[Rows of pointing data]
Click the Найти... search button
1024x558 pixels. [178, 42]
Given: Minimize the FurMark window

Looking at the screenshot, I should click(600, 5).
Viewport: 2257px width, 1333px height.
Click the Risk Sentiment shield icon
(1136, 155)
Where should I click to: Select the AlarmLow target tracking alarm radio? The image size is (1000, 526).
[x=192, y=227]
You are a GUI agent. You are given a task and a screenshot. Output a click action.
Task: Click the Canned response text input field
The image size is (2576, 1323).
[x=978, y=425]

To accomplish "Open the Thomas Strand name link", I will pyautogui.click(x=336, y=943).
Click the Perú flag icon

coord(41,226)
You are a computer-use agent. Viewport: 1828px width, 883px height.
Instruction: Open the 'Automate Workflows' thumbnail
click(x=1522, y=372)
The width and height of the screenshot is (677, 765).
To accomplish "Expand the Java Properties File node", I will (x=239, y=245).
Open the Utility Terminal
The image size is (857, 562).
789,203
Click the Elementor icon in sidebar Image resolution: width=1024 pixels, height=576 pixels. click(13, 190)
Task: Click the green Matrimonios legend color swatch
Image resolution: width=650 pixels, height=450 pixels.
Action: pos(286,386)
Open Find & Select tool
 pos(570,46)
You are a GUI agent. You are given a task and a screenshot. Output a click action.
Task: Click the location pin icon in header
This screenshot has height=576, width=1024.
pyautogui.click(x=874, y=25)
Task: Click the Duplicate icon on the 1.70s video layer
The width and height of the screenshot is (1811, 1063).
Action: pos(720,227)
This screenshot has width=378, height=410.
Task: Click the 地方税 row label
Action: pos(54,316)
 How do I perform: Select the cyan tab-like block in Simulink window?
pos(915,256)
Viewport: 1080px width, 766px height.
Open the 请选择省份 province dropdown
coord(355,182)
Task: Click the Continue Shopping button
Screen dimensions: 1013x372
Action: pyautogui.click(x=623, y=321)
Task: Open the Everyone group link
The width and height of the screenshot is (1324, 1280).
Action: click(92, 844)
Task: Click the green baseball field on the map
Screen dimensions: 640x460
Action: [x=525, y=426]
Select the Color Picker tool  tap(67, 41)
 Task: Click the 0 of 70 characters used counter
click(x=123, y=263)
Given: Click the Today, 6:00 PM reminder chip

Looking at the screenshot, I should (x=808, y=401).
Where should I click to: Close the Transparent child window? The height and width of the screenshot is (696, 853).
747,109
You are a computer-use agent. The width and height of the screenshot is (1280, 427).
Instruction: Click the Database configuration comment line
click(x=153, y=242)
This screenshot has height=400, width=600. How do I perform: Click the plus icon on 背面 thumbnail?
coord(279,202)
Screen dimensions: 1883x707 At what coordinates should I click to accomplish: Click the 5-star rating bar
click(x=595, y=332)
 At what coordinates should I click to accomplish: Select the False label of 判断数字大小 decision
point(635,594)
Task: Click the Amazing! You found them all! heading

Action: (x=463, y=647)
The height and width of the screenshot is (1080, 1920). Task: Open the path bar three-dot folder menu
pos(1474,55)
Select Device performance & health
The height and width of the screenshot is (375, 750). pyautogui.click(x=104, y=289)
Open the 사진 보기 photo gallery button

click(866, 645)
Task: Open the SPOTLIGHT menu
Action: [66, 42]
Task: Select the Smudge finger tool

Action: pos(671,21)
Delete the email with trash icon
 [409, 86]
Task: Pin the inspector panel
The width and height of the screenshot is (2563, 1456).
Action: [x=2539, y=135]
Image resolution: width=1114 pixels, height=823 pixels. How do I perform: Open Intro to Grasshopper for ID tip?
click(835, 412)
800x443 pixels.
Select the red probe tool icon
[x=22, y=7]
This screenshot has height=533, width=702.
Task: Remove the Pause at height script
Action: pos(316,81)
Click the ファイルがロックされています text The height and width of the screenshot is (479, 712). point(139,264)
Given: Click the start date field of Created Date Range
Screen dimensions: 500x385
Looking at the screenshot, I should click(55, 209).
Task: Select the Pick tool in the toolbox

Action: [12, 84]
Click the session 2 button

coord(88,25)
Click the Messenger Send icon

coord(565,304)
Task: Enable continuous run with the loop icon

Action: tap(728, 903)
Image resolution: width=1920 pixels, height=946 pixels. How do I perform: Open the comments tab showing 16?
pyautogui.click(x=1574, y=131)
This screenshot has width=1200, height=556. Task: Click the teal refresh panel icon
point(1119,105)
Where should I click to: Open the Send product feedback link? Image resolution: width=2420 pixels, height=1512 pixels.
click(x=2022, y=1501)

● **JOB**: Edit the listing above by replacing "Viewport" with "Display" wherever it occurs, and leave everything else unchanged.

● **EXERCISE SOLUTION**:
Click the Найти... search button
1024x558 pixels. [178, 42]
Given: Minimize the FurMark window

Looking at the screenshot, I should click(600, 5).
Display: 2257px width, 1333px height.
Click the Risk Sentiment shield icon
(1136, 155)
Where should I click to: Select the AlarmLow target tracking alarm radio? The image size is (1000, 526).
[x=192, y=227]
You are a GUI agent. You are given a task and a screenshot. Output a click action.
Task: Click the Canned response text input field
The image size is (2576, 1323).
[x=978, y=425]

To accomplish "Open the Thomas Strand name link", I will pyautogui.click(x=336, y=943).
Click the Perú flag icon

coord(41,226)
You are a computer-use agent. Display: 1828px width, 883px height.
Instruction: Open the 'Automate Workflows' thumbnail
click(x=1522, y=372)
The width and height of the screenshot is (677, 765).
To accomplish "Expand the Java Properties File node", I will (x=239, y=245).
Open the Utility Terminal
The image size is (857, 562).
789,203
Click the Elementor icon in sidebar Image resolution: width=1024 pixels, height=576 pixels. click(13, 190)
Task: Click the green Matrimonios legend color swatch
Image resolution: width=650 pixels, height=450 pixels.
Action: pos(286,386)
Open Find & Select tool
 pos(570,46)
You are a GUI agent. You are given a task and a screenshot. Output a click action.
Task: Click the location pin icon in header
This screenshot has height=576, width=1024.
pyautogui.click(x=874, y=25)
Task: Click the Duplicate icon on the 1.70s video layer
The width and height of the screenshot is (1811, 1063).
Action: pos(720,227)
This screenshot has width=378, height=410.
Task: Click the 地方税 row label
Action: pos(54,316)
 How do I perform: Select the cyan tab-like block in Simulink window?
pos(915,256)
Display: 1080px width, 766px height.
Open the 请选择省份 province dropdown
coord(355,182)
Task: Click the Continue Shopping button
Screen dimensions: 1013x372
Action: pyautogui.click(x=623, y=321)
Task: Open the Everyone group link
The width and height of the screenshot is (1324, 1280).
Action: click(92, 844)
Task: Click the green baseball field on the map
Screen dimensions: 640x460
Action: [x=525, y=426]
Select the Color Picker tool  tap(67, 41)
 Task: Click the 0 of 70 characters used counter
click(x=123, y=263)
Given: Click the Today, 6:00 PM reminder chip

Looking at the screenshot, I should (x=808, y=401).
Where should I click to: Close the Transparent child window? The height and width of the screenshot is (696, 853).
747,109
You are a computer-use agent. The width and height of the screenshot is (1280, 427).
Instruction: Click the Database configuration comment line
click(x=153, y=242)
This screenshot has height=400, width=600. How do I perform: Click the plus icon on 背面 thumbnail?
coord(279,202)
Screen dimensions: 1883x707 At what coordinates should I click to accomplish: Click the 5-star rating bar
click(x=595, y=332)
 At what coordinates should I click to accomplish: Select the False label of 判断数字大小 decision
point(635,594)
Task: Click the Amazing! You found them all! heading

Action: (x=463, y=647)
The height and width of the screenshot is (1080, 1920). Task: Open the path bar three-dot folder menu
pos(1474,55)
Select Device performance & health
The height and width of the screenshot is (375, 750). pyautogui.click(x=104, y=289)
Open the 사진 보기 photo gallery button

click(866, 645)
Task: Open the SPOTLIGHT menu
Action: [66, 42]
Task: Select the Smudge finger tool

Action: pos(671,21)
Delete the email with trash icon
 [409, 86]
Task: Pin the inspector panel
The width and height of the screenshot is (2563, 1456).
Action: [x=2539, y=135]
Image resolution: width=1114 pixels, height=823 pixels. How do I perform: Open Intro to Grasshopper for ID tip?
click(835, 412)
800x443 pixels.
Select the red probe tool icon
[x=22, y=7]
This screenshot has height=533, width=702.
Task: Remove the Pause at height script
Action: pos(316,81)
Click the ファイルがロックされています text The height and width of the screenshot is (479, 712). point(139,264)
Given: Click the start date field of Created Date Range
Screen dimensions: 500x385
Looking at the screenshot, I should click(55, 209).
Task: Select the Pick tool in the toolbox

Action: [12, 84]
Click the session 2 button

coord(88,25)
Click the Messenger Send icon

coord(565,304)
Task: Enable continuous run with the loop icon

Action: tap(728, 903)
Image resolution: width=1920 pixels, height=946 pixels. How do I perform: Open the comments tab showing 16?
pyautogui.click(x=1574, y=131)
This screenshot has width=1200, height=556. Task: Click the teal refresh panel icon
point(1119,105)
Where should I click to: Open the Send product feedback link? Image resolution: width=2420 pixels, height=1512 pixels.
click(x=2022, y=1501)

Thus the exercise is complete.